▸ Entries
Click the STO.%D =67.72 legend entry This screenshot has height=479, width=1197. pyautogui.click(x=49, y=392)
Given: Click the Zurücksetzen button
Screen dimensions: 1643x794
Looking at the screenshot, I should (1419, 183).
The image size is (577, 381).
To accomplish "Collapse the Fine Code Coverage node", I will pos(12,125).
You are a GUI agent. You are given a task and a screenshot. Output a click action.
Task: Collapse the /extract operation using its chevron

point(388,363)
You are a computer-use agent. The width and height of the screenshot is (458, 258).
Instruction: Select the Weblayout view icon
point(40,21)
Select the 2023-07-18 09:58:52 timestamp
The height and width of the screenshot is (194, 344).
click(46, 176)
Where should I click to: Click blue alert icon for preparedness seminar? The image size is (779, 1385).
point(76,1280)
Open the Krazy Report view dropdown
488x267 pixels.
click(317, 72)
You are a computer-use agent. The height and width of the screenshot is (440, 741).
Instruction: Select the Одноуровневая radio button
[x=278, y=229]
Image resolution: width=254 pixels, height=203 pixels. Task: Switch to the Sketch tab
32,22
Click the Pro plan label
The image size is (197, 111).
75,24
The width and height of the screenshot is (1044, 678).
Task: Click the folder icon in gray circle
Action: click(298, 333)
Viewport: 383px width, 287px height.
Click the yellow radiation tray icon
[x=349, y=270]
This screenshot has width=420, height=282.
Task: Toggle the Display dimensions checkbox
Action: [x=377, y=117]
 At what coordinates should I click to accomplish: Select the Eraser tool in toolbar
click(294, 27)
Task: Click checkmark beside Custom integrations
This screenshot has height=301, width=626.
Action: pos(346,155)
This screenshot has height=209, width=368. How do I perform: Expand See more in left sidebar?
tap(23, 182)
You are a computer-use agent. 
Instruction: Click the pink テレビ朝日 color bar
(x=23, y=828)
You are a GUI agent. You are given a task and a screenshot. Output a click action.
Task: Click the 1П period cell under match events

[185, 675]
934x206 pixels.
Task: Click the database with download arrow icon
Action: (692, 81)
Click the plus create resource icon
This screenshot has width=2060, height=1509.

▸ Written task
Reproduce the data above word for word, starting at the line that contains "At what coordinates" and continuing through the last line of the data.

▸ The solution
 At what coordinates should I click to accomplish: Select the Eraser tool in toolbar
click(294, 27)
Task: Click checkmark beside Custom integrations
This screenshot has height=301, width=626.
Action: pos(346,155)
This screenshot has height=209, width=368. How do I perform: Expand See more in left sidebar?
tap(23, 182)
You are a computer-use agent. 
Instruction: Click the pink テレビ朝日 color bar
(x=23, y=828)
You are a GUI agent. You are given a task and a screenshot. Output a click action.
Task: Click the 1П period cell under match events

[185, 675]
934x206 pixels.
Task: Click the database with download arrow icon
Action: (692, 81)
Click the plus create resource icon
This screenshot has width=2060, height=1509.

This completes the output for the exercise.